More recently, Soban has been experimenting with kinematics systems as a background for his generative algorithms—for example, using data from the solar system to disturb the generative process in his programs. He also says he wants to develop a decomposition principle, where the program reads an existing image and decomposes it into elementary particles, which can be pixels or groups of them. Then the program integrates them into a new image using a regrouping method based on a randomly chosen mathematical formula.

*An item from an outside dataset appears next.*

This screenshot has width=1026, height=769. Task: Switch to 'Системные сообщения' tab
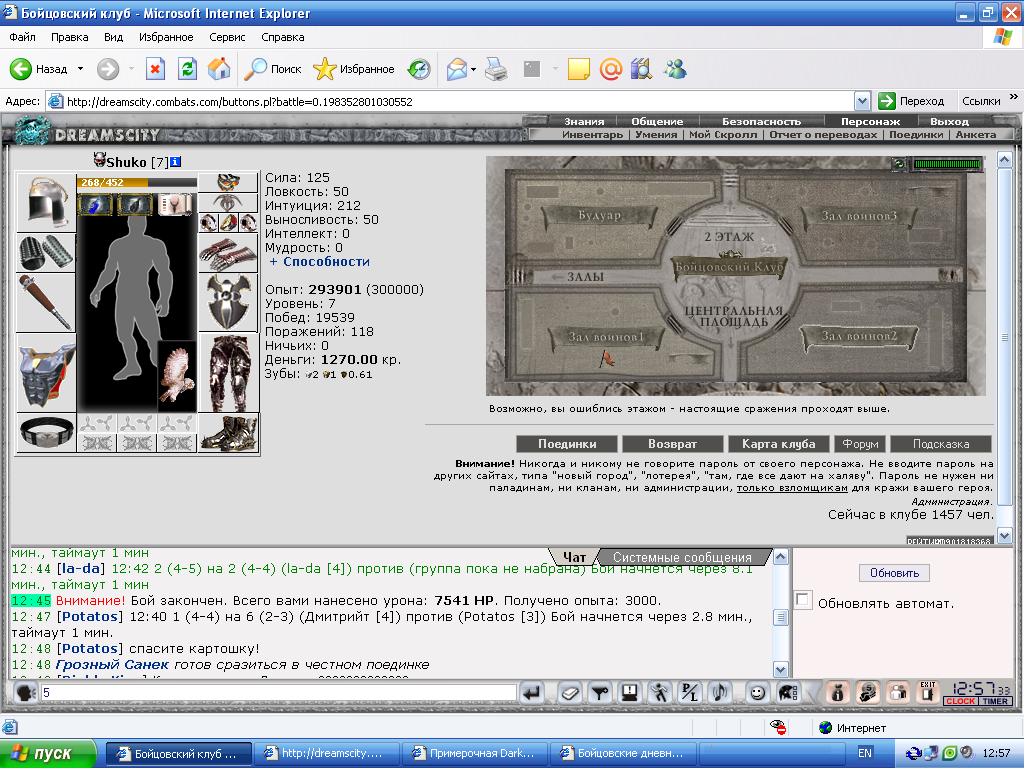682,558
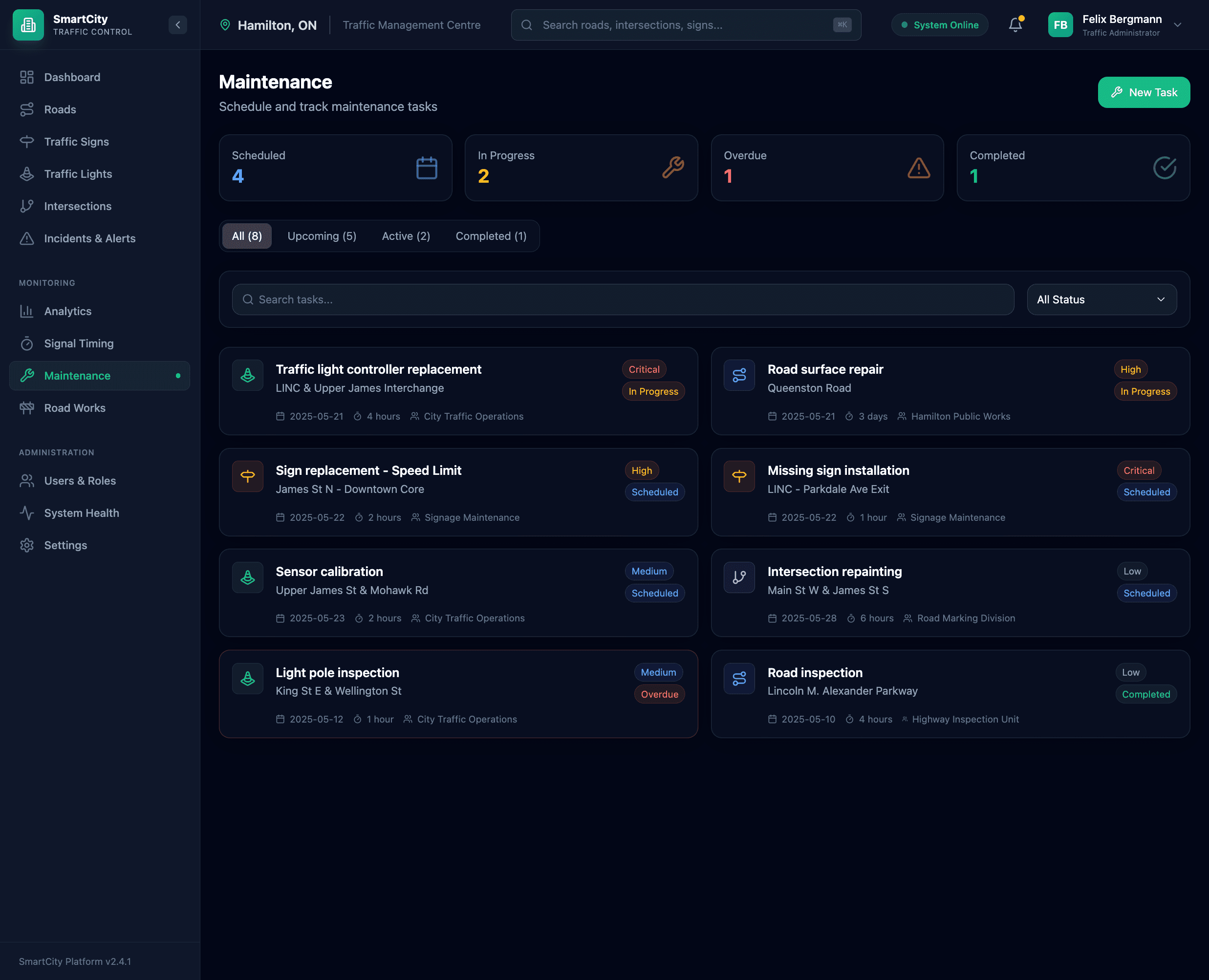Click the Intersection repainting task icon
Screen dimensions: 1209x980
[x=738, y=577]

In any event, Soban says he will keep plugging away with generative art. “I intend to continue in this way, inventing new ideas for new algorithms and following the basic concept of artificial creativity, introducing the creative ability of mathematics, and using the algorithmic programming approach,” he explained. “Previous results definitely demonstrate what a computer supported with a generative program can create.” According to Soban, his future research in generative art will carry on in two directions: creating artistically aesthetic abstractions and developing algorithms that can produce more worldly recognizable objects. “Nowadays, images that are reminiscent of the real world are created absolutely by chance and they seldom appear. It is a great challenge to ‘force’ mathematics to more frequently ‘produce’ reality.”